A second way to achieve this in Todoist is to use a “filter” based on due dates. But it’s only a workaround since a filter is only a dynamically assembled “view” and not a real bucket where one can put things. I can, for instance, not put a task without a due date set to sometime next week into it. Yet another way would be to tag functions with the label “this week,” enabling you to put task artifacts without due dates into a filter of the same name. But that feels like a lot of work for what arguably should be the default state.
If we were to group them by physical location (e.g., at work, home, on the train, …), we would essentially arrive at GTD. If we order them according to importance and urgency, we will arrive at the Eisenhower Matrix. If we separate them by where they are in a lifecycle (ideation, to-do, next, WIP, backlog), we get Kanban. If we divide them into TODAY and TOMORROW, we arrive at the Do It Tomorrow. If we keep them all in one big list, we arrive at some lesser-known but also common “master list” systems.
Higher-level units like projects and programs are now part of my knowledge companion’s responsibilities (Obsidian).
A quick anecdote: I once tried, as an experiment, to migrate my tasks from Todoist to TickTick using TickTick’s auto-import from Todoist. It failed due to my overly complicated setup and me having more than 50 “projects.” Now, with this cleaner system, this would have worked seamlessly.
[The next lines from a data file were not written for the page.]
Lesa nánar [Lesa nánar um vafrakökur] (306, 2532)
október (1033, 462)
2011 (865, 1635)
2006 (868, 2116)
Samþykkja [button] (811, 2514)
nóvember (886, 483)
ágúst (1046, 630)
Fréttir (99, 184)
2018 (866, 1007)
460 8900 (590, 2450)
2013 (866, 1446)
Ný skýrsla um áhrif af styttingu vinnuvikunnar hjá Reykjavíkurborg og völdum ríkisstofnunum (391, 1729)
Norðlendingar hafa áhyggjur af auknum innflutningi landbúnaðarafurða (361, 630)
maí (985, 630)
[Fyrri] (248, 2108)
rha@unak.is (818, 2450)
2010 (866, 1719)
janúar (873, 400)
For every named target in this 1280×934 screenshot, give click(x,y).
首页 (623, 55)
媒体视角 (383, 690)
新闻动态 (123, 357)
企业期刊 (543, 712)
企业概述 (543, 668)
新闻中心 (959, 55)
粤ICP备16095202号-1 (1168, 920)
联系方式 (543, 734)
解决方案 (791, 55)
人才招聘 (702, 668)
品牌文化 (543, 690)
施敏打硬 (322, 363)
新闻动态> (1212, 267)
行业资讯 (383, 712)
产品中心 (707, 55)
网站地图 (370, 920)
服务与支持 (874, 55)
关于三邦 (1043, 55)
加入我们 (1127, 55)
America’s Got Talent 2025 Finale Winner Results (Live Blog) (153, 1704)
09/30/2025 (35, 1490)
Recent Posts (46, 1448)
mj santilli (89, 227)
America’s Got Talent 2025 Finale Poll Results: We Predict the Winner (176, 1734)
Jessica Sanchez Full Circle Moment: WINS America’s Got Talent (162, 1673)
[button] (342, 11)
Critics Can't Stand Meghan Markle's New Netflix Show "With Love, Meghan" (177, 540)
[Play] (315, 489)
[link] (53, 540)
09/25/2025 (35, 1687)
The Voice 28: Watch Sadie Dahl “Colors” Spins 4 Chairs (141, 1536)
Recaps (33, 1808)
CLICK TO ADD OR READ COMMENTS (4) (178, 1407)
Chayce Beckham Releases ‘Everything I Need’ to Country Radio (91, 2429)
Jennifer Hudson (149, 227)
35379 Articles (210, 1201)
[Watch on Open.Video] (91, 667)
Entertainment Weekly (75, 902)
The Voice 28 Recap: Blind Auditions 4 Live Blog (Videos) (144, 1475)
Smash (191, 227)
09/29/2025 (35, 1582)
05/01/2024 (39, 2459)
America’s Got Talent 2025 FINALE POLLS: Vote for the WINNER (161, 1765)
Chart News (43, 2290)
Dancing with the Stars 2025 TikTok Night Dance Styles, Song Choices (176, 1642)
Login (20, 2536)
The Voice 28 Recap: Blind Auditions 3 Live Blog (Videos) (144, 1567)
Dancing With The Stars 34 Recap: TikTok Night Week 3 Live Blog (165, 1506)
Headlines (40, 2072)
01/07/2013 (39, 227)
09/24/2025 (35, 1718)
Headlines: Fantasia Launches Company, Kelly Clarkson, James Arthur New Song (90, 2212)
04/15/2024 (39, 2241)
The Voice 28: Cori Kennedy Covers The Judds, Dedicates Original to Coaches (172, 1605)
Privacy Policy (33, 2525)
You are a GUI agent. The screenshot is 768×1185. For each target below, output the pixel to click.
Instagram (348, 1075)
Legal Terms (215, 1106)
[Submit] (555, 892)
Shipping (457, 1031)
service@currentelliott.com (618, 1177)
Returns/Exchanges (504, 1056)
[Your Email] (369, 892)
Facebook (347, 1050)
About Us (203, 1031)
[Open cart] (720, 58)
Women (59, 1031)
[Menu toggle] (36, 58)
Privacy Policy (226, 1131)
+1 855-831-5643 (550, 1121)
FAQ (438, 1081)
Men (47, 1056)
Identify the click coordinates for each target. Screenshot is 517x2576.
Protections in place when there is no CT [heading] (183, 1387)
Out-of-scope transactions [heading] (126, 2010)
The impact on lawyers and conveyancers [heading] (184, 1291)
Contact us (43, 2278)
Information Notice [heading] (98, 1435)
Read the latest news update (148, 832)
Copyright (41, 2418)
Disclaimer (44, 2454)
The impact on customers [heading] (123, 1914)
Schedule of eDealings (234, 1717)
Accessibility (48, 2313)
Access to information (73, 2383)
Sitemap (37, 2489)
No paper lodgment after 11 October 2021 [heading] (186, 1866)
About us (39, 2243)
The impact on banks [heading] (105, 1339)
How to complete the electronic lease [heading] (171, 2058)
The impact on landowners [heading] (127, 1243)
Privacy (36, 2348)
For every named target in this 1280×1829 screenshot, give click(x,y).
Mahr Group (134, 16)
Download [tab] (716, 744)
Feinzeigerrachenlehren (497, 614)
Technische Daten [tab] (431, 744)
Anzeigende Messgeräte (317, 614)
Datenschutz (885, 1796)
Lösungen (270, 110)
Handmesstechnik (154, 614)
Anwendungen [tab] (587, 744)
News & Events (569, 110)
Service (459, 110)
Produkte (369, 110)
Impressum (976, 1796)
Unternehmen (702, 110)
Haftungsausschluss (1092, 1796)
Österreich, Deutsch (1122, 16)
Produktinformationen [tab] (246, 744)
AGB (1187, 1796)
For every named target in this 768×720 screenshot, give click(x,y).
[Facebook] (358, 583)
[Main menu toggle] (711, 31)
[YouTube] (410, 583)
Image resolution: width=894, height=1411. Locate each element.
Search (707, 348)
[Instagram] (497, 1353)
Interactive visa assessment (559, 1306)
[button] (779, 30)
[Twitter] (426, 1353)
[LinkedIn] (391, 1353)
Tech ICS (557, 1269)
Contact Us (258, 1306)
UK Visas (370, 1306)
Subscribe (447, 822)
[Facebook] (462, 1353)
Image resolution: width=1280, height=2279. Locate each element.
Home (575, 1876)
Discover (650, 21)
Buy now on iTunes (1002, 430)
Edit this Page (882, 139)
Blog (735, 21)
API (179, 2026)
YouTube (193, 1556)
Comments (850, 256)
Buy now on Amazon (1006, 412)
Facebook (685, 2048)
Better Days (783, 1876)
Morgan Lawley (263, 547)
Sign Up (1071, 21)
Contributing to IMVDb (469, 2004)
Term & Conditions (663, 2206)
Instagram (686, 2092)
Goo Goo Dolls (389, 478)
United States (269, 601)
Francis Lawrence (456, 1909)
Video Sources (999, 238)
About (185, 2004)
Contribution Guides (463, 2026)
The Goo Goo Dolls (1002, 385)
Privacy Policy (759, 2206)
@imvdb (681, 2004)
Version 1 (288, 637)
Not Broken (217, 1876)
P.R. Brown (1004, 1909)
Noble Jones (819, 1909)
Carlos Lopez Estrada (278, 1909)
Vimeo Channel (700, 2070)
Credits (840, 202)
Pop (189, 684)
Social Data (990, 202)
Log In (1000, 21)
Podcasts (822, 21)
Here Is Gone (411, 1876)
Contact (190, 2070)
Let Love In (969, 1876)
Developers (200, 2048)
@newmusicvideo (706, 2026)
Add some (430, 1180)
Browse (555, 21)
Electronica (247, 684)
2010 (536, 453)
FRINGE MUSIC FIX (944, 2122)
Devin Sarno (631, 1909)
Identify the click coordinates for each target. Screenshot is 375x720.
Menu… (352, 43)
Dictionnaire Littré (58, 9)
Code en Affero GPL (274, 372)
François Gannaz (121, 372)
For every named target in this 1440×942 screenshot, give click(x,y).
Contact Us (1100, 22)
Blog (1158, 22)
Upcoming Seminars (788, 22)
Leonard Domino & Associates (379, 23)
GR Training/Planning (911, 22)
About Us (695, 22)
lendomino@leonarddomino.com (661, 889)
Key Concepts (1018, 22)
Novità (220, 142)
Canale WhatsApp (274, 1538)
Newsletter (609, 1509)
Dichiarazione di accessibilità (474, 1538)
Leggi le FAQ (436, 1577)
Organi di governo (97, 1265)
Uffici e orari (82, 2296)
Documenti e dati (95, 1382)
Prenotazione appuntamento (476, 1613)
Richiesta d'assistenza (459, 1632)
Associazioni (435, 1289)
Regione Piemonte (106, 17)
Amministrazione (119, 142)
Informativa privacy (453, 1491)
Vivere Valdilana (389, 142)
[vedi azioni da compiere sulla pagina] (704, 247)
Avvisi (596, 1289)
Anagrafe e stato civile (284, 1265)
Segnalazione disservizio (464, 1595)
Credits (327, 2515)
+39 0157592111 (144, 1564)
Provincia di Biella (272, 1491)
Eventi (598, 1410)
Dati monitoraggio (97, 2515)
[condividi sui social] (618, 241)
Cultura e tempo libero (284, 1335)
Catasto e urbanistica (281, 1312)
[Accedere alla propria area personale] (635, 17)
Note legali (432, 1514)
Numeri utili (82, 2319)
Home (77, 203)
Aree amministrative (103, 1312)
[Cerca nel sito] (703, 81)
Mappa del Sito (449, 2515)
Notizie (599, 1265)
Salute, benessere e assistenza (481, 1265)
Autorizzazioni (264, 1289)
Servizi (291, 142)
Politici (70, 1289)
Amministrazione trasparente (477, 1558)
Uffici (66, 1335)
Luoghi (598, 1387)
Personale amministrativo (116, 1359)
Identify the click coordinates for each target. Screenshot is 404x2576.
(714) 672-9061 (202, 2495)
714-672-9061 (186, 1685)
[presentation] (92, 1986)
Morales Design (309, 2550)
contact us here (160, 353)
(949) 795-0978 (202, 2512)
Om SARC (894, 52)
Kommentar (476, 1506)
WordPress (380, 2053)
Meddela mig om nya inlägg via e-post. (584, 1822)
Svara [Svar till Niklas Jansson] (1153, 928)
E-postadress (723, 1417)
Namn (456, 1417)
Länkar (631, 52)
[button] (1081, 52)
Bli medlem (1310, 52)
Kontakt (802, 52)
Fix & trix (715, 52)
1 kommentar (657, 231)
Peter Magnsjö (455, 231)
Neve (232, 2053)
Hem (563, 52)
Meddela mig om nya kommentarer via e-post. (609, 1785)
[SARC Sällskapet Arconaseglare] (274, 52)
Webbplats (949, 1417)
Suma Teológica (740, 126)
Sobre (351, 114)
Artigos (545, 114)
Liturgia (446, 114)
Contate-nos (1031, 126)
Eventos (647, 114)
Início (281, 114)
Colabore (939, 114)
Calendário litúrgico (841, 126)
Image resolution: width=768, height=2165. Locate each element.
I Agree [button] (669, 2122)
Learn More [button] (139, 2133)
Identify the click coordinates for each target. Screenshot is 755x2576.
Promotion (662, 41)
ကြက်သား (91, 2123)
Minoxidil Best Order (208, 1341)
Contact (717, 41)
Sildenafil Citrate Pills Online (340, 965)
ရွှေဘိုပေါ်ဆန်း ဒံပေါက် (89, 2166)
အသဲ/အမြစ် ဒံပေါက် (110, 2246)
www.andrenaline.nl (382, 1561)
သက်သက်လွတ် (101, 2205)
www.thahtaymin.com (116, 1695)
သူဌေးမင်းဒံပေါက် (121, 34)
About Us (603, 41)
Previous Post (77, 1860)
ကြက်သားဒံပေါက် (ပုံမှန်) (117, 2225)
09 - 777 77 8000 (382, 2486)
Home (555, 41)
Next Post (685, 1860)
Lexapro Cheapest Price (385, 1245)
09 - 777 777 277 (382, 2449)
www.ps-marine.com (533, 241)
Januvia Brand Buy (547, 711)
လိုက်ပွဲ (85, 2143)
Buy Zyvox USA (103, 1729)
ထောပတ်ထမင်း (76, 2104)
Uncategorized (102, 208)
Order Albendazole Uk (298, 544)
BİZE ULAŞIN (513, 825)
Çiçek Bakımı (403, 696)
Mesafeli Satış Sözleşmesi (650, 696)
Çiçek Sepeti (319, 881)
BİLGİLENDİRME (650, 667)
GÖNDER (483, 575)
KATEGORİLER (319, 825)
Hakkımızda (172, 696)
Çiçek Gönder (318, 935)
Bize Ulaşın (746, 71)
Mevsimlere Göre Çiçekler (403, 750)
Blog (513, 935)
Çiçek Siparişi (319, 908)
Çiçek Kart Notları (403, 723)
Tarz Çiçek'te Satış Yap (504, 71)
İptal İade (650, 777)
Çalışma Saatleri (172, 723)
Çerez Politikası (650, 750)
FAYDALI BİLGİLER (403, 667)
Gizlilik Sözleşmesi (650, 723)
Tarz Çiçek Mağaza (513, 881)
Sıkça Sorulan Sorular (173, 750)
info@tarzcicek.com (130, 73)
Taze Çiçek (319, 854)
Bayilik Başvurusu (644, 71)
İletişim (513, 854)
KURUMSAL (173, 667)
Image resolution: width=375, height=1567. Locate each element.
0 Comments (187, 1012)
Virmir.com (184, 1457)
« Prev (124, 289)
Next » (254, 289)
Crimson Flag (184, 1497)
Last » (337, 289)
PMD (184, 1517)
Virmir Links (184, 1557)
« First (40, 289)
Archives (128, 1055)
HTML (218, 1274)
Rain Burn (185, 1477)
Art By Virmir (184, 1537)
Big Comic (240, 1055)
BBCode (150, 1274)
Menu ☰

I wish I could report that this change also made me spend less time in Todoist as a form of efficiency gain. However, my time-tracking data doesn’t support this. It's hard to tell from my data, but if anything, I spend a little bit more time in Todoist now, after the change. However, I know that the time in Todosit is now spent on task artifact management and not on anything else. From this, I conclude that I do more of it, which can also be a positive thing.
For your information, I currently complete about 30-50 tasks per week. If you are a magnitude below or above that, other approaches may work better. With a magnitude below that, i.e., 3-5 tasks per week (in which case it’s quite unlikely you’ve captured everything relevant), you may need to TAM at all. Your mind may suffice! On the other hand, if you are a magnitude above that, i.e. 300-500 tasks per week (also unlikely, but maybe possible), you may need a more refined and efficient setup. I don’t know what that could look like since I’ve never dealt with such workloads.